Data section
--------------------------------

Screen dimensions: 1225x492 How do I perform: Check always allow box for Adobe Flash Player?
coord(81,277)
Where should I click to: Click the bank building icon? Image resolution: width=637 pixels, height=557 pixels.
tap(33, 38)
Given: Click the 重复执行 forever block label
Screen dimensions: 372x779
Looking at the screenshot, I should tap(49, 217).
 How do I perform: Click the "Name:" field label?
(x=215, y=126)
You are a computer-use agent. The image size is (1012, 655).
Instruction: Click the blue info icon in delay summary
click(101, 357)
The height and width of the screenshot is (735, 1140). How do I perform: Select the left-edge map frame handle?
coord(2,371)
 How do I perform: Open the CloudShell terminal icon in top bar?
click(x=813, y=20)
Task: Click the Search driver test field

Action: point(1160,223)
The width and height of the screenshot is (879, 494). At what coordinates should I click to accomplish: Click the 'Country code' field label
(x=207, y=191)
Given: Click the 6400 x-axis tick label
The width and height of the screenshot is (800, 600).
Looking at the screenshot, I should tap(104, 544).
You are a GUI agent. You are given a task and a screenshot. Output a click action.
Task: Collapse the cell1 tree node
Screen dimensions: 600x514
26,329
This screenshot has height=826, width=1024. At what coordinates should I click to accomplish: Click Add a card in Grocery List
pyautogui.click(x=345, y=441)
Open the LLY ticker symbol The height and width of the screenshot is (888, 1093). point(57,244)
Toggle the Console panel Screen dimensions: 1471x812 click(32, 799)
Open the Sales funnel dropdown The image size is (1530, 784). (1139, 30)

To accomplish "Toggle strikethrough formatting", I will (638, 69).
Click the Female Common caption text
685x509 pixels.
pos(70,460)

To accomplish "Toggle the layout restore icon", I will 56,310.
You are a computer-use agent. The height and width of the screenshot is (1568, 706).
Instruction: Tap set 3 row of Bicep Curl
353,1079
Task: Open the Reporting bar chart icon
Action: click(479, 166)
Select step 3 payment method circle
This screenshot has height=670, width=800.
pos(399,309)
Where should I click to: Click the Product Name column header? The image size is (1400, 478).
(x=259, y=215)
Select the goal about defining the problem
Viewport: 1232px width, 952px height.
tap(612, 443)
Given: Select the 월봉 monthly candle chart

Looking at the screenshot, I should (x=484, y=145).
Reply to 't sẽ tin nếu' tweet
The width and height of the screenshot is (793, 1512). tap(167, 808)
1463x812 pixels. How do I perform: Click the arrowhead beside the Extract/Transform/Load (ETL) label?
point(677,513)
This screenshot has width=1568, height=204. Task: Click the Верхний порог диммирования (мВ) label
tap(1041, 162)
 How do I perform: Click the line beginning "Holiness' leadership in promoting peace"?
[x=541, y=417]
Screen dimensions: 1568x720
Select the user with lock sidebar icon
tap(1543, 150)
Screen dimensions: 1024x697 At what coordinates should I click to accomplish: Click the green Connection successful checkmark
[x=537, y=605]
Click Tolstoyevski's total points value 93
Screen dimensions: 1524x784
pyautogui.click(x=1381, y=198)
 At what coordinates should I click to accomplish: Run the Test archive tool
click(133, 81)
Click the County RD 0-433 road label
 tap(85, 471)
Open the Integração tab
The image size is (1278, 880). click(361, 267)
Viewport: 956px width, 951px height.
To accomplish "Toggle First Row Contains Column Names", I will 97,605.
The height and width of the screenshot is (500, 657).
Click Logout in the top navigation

--------------------------------

Exercise requirements
Copy, word for word, the line that contains "How do I perform: Click the line" and every line after it through the end of the records, and nothing else.

The completed task
 How do I perform: Click the line beginning "Holiness' leadership in promoting peace"?
[x=541, y=417]
Screen dimensions: 1568x720
Select the user with lock sidebar icon
tap(1543, 150)
Screen dimensions: 1024x697 At what coordinates should I click to accomplish: Click the green Connection successful checkmark
[x=537, y=605]
Click Tolstoyevski's total points value 93
Screen dimensions: 1524x784
pyautogui.click(x=1381, y=198)
 At what coordinates should I click to accomplish: Run the Test archive tool
click(133, 81)
Click the County RD 0-433 road label
 tap(85, 471)
Open the Integração tab
The image size is (1278, 880). click(361, 267)
Viewport: 956px width, 951px height.
To accomplish "Toggle First Row Contains Column Names", I will 97,605.
The height and width of the screenshot is (500, 657).
Click Logout in the top navigation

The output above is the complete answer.